Even if marketers want to outsource their programmatic operations to vendors, they still need some tech savvy to choose the best vendor and avoid unexpected costs. For years, programmatic platforms on both the buy- and sell-side charged hidden fees that advertisers and publishers alike had trouble spotting. But unfortunately, many marketing firms have struggled to scale their tech talent to match the industry growth rate of programmatic advertising. We forecast that about 80% of US digital display ad dollars will be transacted programmatically this year.
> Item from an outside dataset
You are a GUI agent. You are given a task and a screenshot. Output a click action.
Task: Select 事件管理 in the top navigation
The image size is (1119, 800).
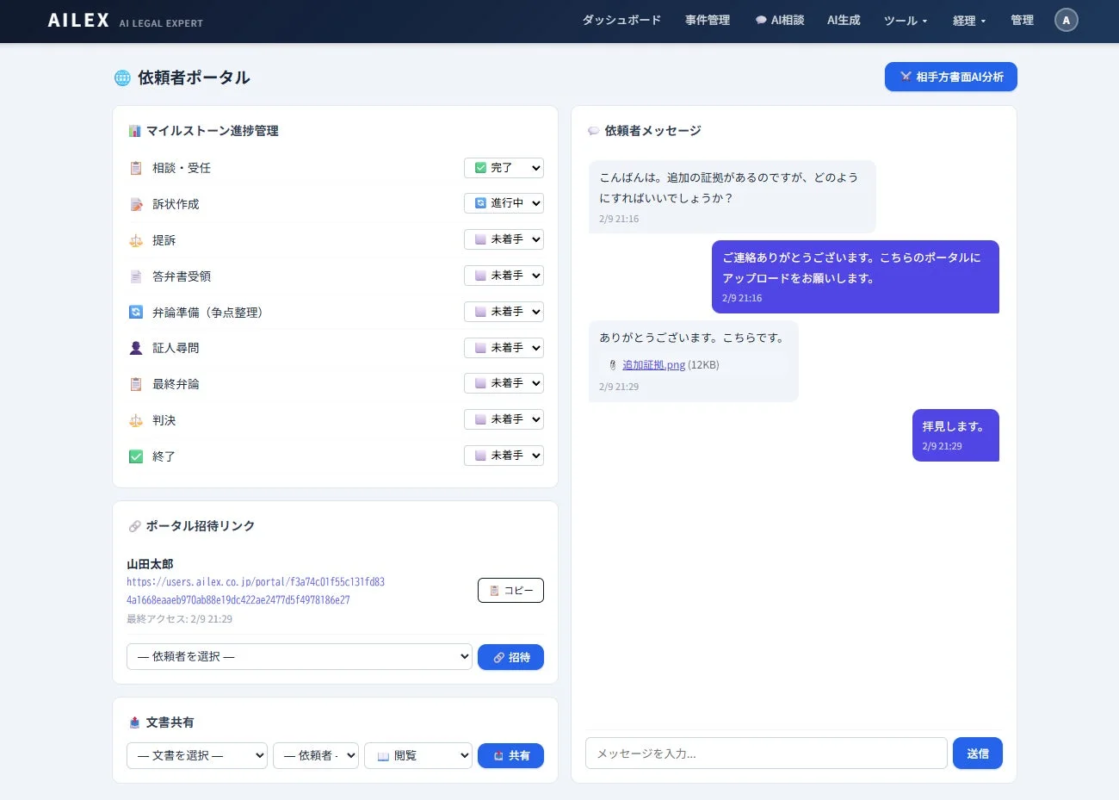pyautogui.click(x=708, y=20)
Marketers will continue to grapple with vendor selection for the foreseeable future, but they’re not powerless when it comes to improving how much bang they get for their buck. Throughout the past year, many advertisers, including Procter & Gamble, cut down the number of demand-side platforms (DSPs) they use to purchase inventory. Reducing DSPs helped advertisers trim their tech costs and lower the probability of bidding against themselves. But it remains to be seen how marketers will adjust their strategies when it comes to striking deals across other sectors of the marketing tech industry.